**Exercise passage:**
###

² Supported by grant HL 49910 from the National Heart, Lung, and Blood Institute (to JHD).

³ Address reprint requests to JH Dwyer, 1000 South Fremont Avenue (US Post: Unit 8; Courier: Building A5122), Alhambra, CA 91803-8000. E-mail: jimdwye{at}usc.edu.

ABSTRACT  
Background: Several epidemiologic studies found weak protective relations between dietary fiber intake and the risk of cardiovascular disease events. However, few of the studies addressed possible mechanisms of the effect.

Objective: In the present study, we estimated relations between the progression of atherosclerosis and the intake of selective dietary fiber fractions. Mediation of the relations by serum lipids was also investigated.

Design: Participants who were free of heart disease and aged 40–60 y were recruited into the cohort (n = 573; 47% women). The intima-media thickness (IMT) of the common carotid arteries was measured ultrasonographically at the baseline examination and at 2 follow-up examinations (n = 500), dietary intakes were assessed with six 24-h recalls (3 at baseline and 3 at the first follow-up examination), and blood samples were analyzed at baseline and at both follow-up examinations.

Results: A significant inverse association was observed between IMT progression and the intakes of viscous fiber (P = 0.05) and pectin (P = 0.01). Correction for measurement error increased the magnitude of these estimated effects. The ratio of total to HDL cholesterol was inversely related to the intakes of total fiber (P = 0.01), viscous fiber (P = 0.05), and pectin (P = 0.01). The magnitude of the association between IMT progression and the intakes of viscous fiber and pectin was attenuated by adjustment for serum lipids.

Conclusions: The intake of viscous fiber, especially pectin, appears to protect against IMT progression. Serum lipids may act as a mediator between dietary fiber intake and IMT progression.

Key Words: Dietary fiber • measurement error • atherosclerosis • intima-media thickness • serum lipid • cohort study

INTRODUCTION  
Cardiovascular disease (CVD) due to advanced atherosclerosis is the leading cause of death and disability in the United States (1). Numerous risk factors, including dietary pattern, physical inactivity, serum lipids, diabetes, smoking, obesity, and psychological stress, have been proposed as contributing to the initiation and development of atherosclerosis and its clinical manifestations (2). The possible health benefits of dietary fiber in reducing the risk of CVD were hypothesized in the 1970s (3). Evidence of associations between dietary fiber and atherosclerosis has accumulated from epidemiologic observations (4–13) and a limited number of clinical trials (14–17). Experimental data from both animals and humans suggest an association between increased dietary fiber intakes and improved plasma lipid profiles, including reduced LDL-cholesterol concentrations. These observations indicated a regulation pathway between fiber, plasma lipids, and atherosclerosis (18, 19).

###

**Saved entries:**
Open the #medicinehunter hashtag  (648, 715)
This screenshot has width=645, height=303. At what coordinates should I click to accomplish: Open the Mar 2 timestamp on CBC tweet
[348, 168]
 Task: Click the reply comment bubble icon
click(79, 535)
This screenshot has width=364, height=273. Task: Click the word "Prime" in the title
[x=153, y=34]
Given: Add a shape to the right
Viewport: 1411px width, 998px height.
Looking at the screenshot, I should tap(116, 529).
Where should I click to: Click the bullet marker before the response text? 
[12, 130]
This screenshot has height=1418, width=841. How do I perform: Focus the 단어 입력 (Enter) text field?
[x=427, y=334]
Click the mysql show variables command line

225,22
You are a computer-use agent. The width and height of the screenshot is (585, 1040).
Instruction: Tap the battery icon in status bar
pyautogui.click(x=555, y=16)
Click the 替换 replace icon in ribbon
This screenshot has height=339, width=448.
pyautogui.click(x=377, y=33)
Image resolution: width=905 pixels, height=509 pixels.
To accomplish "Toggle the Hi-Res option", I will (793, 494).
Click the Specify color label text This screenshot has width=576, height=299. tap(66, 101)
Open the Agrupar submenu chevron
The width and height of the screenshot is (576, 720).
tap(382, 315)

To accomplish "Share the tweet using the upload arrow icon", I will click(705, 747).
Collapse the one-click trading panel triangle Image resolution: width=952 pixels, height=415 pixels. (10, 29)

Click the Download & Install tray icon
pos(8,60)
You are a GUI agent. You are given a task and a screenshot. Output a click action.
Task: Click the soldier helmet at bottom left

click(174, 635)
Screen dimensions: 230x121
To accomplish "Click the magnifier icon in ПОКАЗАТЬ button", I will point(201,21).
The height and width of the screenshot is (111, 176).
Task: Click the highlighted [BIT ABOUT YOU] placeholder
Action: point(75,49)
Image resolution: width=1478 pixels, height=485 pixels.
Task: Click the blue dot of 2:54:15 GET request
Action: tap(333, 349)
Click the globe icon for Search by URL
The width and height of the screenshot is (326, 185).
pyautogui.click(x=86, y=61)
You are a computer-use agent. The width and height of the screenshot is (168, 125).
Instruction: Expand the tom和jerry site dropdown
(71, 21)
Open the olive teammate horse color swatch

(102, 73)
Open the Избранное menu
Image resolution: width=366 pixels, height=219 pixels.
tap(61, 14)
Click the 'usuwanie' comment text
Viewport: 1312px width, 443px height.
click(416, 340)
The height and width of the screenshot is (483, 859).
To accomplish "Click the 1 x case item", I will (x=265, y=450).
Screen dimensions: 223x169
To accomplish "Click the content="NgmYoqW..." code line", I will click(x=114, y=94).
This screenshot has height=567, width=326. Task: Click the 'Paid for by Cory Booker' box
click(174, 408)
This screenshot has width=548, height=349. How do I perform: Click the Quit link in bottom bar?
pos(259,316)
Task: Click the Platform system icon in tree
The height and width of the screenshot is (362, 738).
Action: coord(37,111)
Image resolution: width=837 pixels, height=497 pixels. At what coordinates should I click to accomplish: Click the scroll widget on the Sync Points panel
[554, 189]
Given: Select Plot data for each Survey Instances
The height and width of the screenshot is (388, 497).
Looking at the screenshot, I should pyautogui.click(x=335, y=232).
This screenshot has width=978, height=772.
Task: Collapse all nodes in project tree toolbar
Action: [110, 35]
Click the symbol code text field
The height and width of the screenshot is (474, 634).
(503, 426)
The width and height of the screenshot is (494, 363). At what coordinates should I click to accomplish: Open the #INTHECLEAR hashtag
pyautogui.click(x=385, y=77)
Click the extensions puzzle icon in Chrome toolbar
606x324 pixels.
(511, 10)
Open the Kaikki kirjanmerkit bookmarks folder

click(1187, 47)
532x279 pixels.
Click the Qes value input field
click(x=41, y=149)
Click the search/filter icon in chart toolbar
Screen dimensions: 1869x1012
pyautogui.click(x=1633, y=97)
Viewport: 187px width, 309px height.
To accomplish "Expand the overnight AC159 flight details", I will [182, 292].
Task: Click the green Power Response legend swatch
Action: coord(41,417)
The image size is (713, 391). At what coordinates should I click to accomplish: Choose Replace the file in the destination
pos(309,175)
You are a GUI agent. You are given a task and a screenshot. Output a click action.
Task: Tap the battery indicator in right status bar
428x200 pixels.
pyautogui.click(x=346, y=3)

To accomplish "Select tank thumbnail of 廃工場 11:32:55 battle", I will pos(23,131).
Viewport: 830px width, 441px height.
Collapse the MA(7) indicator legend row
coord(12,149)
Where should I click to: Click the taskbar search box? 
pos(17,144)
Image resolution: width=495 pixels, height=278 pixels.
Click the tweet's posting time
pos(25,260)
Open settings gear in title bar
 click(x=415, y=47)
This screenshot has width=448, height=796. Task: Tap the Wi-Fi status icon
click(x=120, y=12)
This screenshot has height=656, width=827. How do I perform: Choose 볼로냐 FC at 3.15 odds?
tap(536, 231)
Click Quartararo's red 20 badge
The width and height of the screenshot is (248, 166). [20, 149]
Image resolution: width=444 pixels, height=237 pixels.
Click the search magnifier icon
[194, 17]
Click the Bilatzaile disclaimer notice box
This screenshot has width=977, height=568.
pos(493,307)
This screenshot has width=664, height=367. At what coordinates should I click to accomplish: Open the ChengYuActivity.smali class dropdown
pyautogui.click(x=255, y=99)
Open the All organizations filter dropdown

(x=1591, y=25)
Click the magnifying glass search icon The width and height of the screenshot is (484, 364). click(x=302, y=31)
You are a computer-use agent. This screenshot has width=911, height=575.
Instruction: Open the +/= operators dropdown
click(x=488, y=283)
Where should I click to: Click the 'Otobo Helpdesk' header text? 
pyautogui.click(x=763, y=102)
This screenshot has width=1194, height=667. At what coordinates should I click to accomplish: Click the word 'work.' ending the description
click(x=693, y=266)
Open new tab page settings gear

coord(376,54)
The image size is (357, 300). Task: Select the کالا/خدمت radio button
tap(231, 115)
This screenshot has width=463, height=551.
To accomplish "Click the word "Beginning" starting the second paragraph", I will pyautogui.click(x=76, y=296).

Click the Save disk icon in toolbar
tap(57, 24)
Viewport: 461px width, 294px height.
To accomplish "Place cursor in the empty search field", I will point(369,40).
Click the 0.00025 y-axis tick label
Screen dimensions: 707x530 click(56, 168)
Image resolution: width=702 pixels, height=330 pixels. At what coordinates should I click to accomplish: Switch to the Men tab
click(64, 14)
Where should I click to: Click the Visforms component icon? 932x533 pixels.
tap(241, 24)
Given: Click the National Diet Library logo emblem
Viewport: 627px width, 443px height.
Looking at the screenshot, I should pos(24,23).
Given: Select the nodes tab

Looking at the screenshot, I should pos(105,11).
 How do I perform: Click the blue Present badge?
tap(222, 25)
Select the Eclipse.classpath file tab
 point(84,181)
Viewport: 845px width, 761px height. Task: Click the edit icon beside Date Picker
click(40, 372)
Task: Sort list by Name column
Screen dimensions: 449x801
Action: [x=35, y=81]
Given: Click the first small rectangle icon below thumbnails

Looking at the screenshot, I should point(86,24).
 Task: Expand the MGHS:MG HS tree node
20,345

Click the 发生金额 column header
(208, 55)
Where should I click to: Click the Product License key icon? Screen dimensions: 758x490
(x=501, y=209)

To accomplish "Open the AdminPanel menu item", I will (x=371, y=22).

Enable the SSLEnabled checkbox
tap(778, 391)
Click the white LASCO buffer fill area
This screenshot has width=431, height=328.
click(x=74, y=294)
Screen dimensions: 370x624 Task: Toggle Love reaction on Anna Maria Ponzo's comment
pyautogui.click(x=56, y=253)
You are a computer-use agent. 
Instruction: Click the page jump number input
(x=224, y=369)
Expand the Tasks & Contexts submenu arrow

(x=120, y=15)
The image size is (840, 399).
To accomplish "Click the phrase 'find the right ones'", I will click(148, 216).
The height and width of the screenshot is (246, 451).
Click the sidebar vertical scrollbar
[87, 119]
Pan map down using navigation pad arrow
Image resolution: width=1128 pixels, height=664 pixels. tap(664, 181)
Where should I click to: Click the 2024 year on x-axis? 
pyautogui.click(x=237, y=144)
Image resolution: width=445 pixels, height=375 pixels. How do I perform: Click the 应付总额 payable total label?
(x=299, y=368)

###

**Required actions:**
1. List every key word given in the dietary fiber passage.
2. Reproduce the part of the dietary fiber passage that opens with the words containing "Design: Participants who" and closes with "both follow-up examinations.".
3. Summarize the dietary fiber passage in two sentences.

**Task-by-task results:**
1. Dietary fiber, measurement error, atherosclerosis, intima-media thickness, serum lipid, cohort study

2.
Design: Participants who were free of heart disease and aged 40–60 y were recruited into the cohort (n = 573; 47% women). The intima-media thickness (IMT) of the common carotid arteries was measured ultrasonographically at the baseline examination and at 2 follow-up examinations (n = 500), dietary intakes were assessed with six 24-h recalls (3 at baseline and 3 at the first follow-up examination), and blood samples were analyzed at baseline and at both follow-up examinations.

3. A cohort of people aged 40–60 y who were free of heart disease had the intima-media thickness of their common carotid arteries measured over time while their dietary intakes were assessed. Higher intakes of viscous fiber and pectin were significantly associated with less progression of intima-media thickness, and this association was weakened by adjustment for serum lipids, which may act as a mediator.